Dit type conflict is misschien kenmerkend voor Turkije, waar de staat te vuur en te zwaard alles bestrijdt wat afbreuk doet aan het seculiere karakter van de samenleving. Is de hoofddoek in Turkije voor overheidspersoneel en aan universiteiten verboden, in landen waar de shari'a, de islamitische wet, van toepassing is (Saoedi-Arabië, Iran, Pakistan, Afghanistan) is de hoofddoek of de sluier verplicht voor alle vrouwen, ook niet-islamitische. Zowel het verbod als de verplichting betekent dwang. En daar gaat het om. Kledingvoorschriften en -verboden, bedoeld om mensen te verplichten een gezindheid te uiten òf te verbergen, horen thuis in autoritaire maatschappijen. In Nederland is dit type autoritair denken over de betekenis van kleding voor deugdzaamheid en volgzaamheid weliswaar afgevlakt, maar niet geheel verdwenen. Streng gereformeerde meisjes mogen geen spijkerbroek aan bijvoorbeeld. Dat mogen Turkse studentes nu juist weer wel.

In Nederland waren de jaren zestig onder meer een cultuurstrijd om kleding, haardracht, uitingen van seksuele vrijheid en individualiteit. Dienstplichtigen in het Nederlandse leger moesten weliswaar een uniform aan, maar lieten demonstratief hun haar onder hun baretten uit tot over de schouders groeien.
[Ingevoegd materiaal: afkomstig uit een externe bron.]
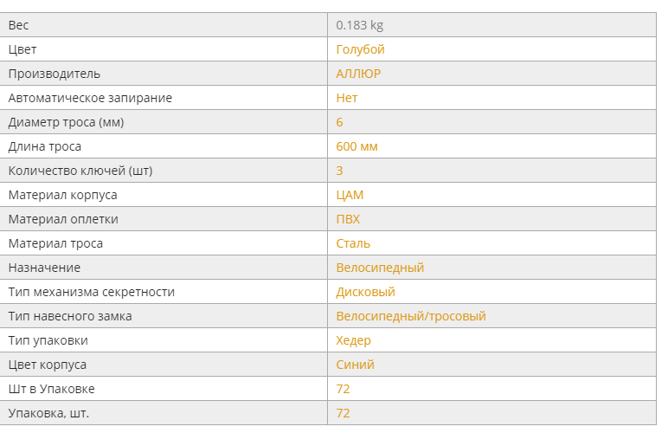Screen dimensions: 668x433
Task: Click cable diameter value 6
Action: tap(339, 122)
Het domste wat autochtone deelnemers aan de hoofddoekjesdiscussie kunnen doen, is hier Turkse toestanden creëren en het domste wat islamitische deelnemers aan die discussie kunnen doen is vergeten dat zij in Nederland in plaats van in Afghanistan rondlopen. Naar Nederlandse maatstaven zijn kledingvoorschriften van overheidswege of door werkgevers alleen acceptabel in verband met bijvoorbeeld de hygiëne (koksmuts op in de keuken), de veiligheid (helm op in de bouw) of noodzakelijke herkenbaarheid (uniform aan bij de politie). Over de gezagsfunctie (toga's van rechters, hoogleraren en geestelijken) valt te twisten. Het ambtskostuum met steek van ministers is al sinds Colijn uit de mode.
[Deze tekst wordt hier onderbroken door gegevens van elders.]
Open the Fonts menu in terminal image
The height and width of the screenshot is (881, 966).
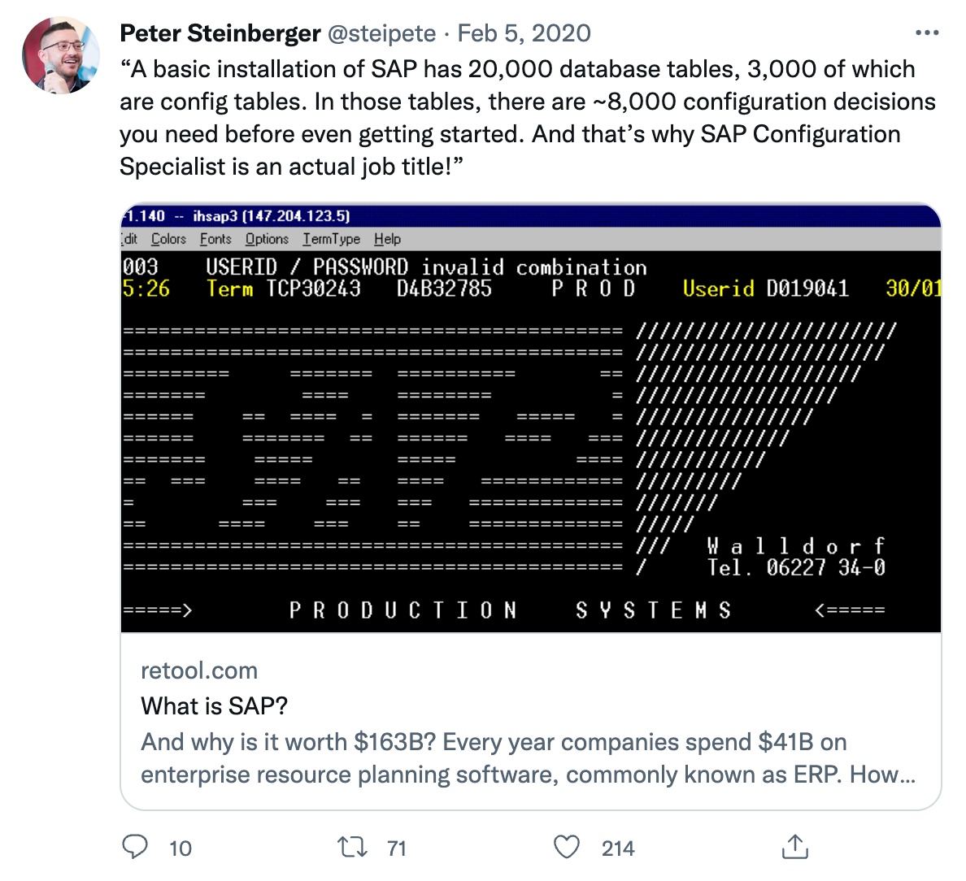(x=215, y=239)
Ik zou een islamitische rechter met of zonder hoofddoek wraken als zij de koran in plaats van het Nederlands recht zou toepassen ('Vrouwen zijn onderdanig aan de man', zegt de koran). Voor een christelijke rechter die de bijbel letterlijk neemt, geldt hetzelfde ('Vrouwen weest aan uw man onderdanig', zegt de bijbel). Zowel de koran als de bijbel is in strijd met de Nederlandse Grondwet. Wat zeuren we dan over hoofddoekjes?
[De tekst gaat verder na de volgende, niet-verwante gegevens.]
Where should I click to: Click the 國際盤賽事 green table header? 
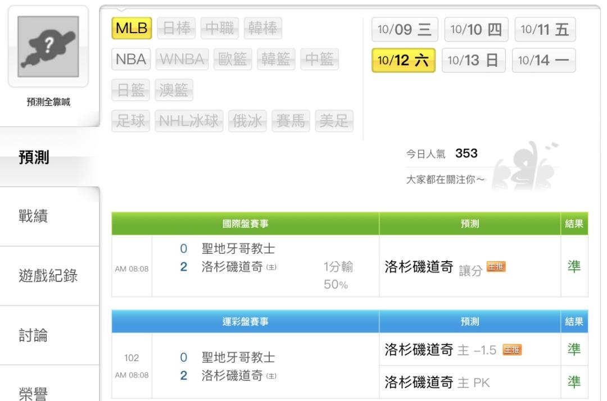coord(246,224)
Voor islamitische meisjes en vrouwen in Nederland is dat kledingstuk soms, maar lang niet altijd een religieus symbool. Ik was twee weken geleden in het Amsterdamse jongerencafé The Site waar over de hoofddoek werd gedebatteerd. Daar zat de protestgeneratie van nu. Gedeeltelijk getooid met hoofddoek, naar eigen zeggen bedoeld als uitdaging en protest. PvdA-raadslid Fatima Elatik beweerde dat ze met haar hoofddoek opkwam voor "een enorme revolutie in onze gemeenschap wat de positie van vrouwen betreft".

Wel vind ik het een afschuwelijk gezicht, op dezelfde manier waarop ik nonnen in habijt en vrouwen in Scheveningse klederdracht altijd afstotelijk heb gevonden. Het is een keurslijf, wat Fatima ook beweert. Maar als zij om haar moverende redenen zo'n beperkend of stigmatiserend kledingstuk wenst te dragen, is dat haar zaak. Of ze het nu doet om godsdienstige redenen, of om stelling te nemen tegen het door de Westerse mode opgelegde vrouwbeeld, of gewoon om de Cisca Dresselhuysen van deze wereld het bloed onder de nagels vandaan te halen, dat maakt niet uit.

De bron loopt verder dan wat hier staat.